The UN and the ICRC are part of a larger international humanitarian response to armed conflict and disaster. We share many concerns and work to similar goals on several humanitarian issues. Yet our governance, mandates, scope, approach and humanitarian activities are distinct from one another, and the WHS is a good opportunity to sharpen our mutual understanding of how we can cooperate and complement one another, and how we must remain distinct.

The ICRC's position in the run-up to the WHS

  • The ICRC has followed the WHS process closely and has studied the Secretary General's Report with great interest. We take this opportunity to comment on specific aspects of the Report, which are particularly significant to the ICRC as a neutral and independent humanitarian actor.
  • The ICRC agrees strongly with the Secretary General's call for greater conflict prevention. We join the UN in urging States to uphold this primary duty of peaceful international relations.
  • The ICRC shares the Secretary-General's view that adherence to IHL is the single most important way to reduce human suffering in armed conflicts. We reaffirm our willingness to work with the Government of Switzerland on a possible new Forum of States to improve compliance with IHL as decided in the respective Resolution of the International Conference.
  • The ICRC welcomes the Report's explicit concern for greater practical protection of particular vulnerable groups. At the same time, the ICRC asks the UN to give due attention to all non-combatants and to men's particular risks of summary execution, unlawful detention and forced conscription.

The ICRC also wishes to express some concerns about the new paradigm proposed in the Secretary General's Report.

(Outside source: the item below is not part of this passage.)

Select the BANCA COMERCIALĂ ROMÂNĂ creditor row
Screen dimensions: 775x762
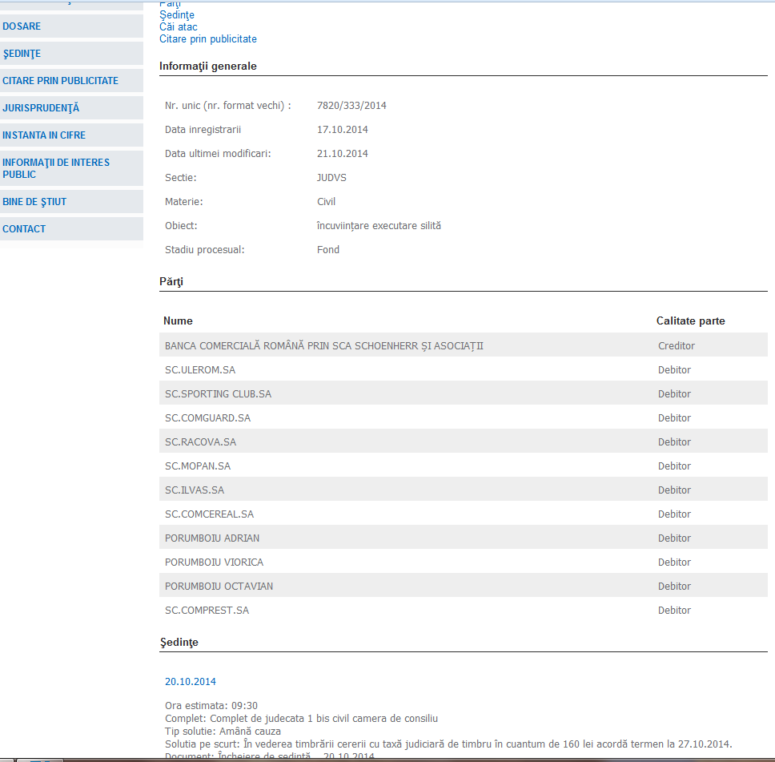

  • The ICRC is concerned that, by wrapping humanitarian action into the wider project of the Sustainable Development Goals, the Agenda for Humanity risks obscuring the distinct and vital role of humanitarian action. While the ICRC is well aware that much humanitarian action in protracted conflict is rightly long term, we ask that the Summit give due recognition to the specific role of humanitarian action in meeting urgent needs rather than ending needs.
  • The ICRC also asks that the Summit recognize the distinctions between contexts of armed conflict and contexts of disaster, and what constitutes feasible humanitarian responses in each.
  • The ICRC welcomes the new paradigm's determination to increase the role of local actors. We also ask for more explicit recognition at the Summit of the necessity for impartial international organizations in armed conflicts, as required by IHL.
  • Last but not least, the ICRC hopes that the Summit will formally recognize the diversity within humanitarian actors today and acknowledge that diversity and complementarity are the best way to ensure better protection and assistance for people in the future.